** START Dataset extract **

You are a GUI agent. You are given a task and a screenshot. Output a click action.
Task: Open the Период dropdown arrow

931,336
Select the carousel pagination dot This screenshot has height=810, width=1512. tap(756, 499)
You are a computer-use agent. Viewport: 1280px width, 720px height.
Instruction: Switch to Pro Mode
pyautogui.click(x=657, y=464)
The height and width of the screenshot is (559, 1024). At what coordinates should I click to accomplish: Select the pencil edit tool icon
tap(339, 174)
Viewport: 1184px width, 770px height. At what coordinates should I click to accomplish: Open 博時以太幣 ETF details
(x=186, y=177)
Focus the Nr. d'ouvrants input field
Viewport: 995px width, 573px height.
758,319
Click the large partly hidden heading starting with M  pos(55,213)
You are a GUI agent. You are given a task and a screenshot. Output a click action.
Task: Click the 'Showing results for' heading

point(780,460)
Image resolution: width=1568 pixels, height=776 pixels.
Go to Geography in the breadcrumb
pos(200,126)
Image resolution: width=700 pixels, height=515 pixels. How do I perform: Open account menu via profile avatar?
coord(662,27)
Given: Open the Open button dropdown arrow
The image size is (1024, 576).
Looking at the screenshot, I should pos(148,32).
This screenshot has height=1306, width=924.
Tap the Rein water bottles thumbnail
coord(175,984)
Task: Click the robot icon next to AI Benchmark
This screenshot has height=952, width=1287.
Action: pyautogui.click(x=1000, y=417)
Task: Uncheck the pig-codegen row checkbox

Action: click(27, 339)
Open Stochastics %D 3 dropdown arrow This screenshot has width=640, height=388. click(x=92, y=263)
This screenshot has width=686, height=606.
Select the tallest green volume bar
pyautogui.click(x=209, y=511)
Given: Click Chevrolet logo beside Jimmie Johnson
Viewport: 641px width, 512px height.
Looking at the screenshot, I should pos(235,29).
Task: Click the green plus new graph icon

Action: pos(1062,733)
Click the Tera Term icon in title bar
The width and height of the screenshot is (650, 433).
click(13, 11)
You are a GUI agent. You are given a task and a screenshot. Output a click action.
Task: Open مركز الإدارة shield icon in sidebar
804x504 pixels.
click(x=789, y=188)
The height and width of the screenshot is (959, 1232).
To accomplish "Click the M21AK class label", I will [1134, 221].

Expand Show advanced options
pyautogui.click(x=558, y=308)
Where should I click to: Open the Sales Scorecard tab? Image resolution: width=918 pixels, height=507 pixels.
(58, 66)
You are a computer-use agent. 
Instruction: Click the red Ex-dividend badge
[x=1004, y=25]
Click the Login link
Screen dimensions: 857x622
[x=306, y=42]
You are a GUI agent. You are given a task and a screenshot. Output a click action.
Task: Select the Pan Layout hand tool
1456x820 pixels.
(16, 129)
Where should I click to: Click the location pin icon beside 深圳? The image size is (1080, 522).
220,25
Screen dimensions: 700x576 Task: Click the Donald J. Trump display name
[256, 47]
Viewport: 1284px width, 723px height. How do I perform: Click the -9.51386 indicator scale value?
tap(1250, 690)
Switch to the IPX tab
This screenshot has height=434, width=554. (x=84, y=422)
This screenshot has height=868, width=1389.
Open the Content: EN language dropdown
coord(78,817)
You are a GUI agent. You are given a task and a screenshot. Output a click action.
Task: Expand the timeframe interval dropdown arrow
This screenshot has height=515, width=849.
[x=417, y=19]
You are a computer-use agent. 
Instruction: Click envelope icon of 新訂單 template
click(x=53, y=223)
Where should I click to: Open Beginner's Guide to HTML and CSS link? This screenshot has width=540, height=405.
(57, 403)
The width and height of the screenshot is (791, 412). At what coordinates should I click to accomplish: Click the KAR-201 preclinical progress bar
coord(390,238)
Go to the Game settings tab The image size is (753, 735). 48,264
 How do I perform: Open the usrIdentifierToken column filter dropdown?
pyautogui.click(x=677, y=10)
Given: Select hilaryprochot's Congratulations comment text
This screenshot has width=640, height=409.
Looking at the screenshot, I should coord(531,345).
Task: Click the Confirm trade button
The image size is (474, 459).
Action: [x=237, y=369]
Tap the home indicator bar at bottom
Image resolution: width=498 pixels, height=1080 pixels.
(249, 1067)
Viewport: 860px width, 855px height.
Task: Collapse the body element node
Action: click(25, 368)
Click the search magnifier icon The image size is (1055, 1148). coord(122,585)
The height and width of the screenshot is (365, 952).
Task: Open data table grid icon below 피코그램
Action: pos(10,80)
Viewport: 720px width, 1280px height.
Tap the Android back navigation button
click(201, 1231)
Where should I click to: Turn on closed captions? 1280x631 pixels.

** END Dataset extract **

Copy the records starting at the line containing "Viewport: 720px width, 1280px height." and ending at the end of the records, requests included. Scale every coordinate in the answers by 1.65 and round to whole numbers, with halves rounded up.

Task result ::
Viewport: 720px width, 1280px height.
Tap the Android back navigation button
click(332, 2031)
Where should I click to: Turn on closed captions? 1280x631 pixels.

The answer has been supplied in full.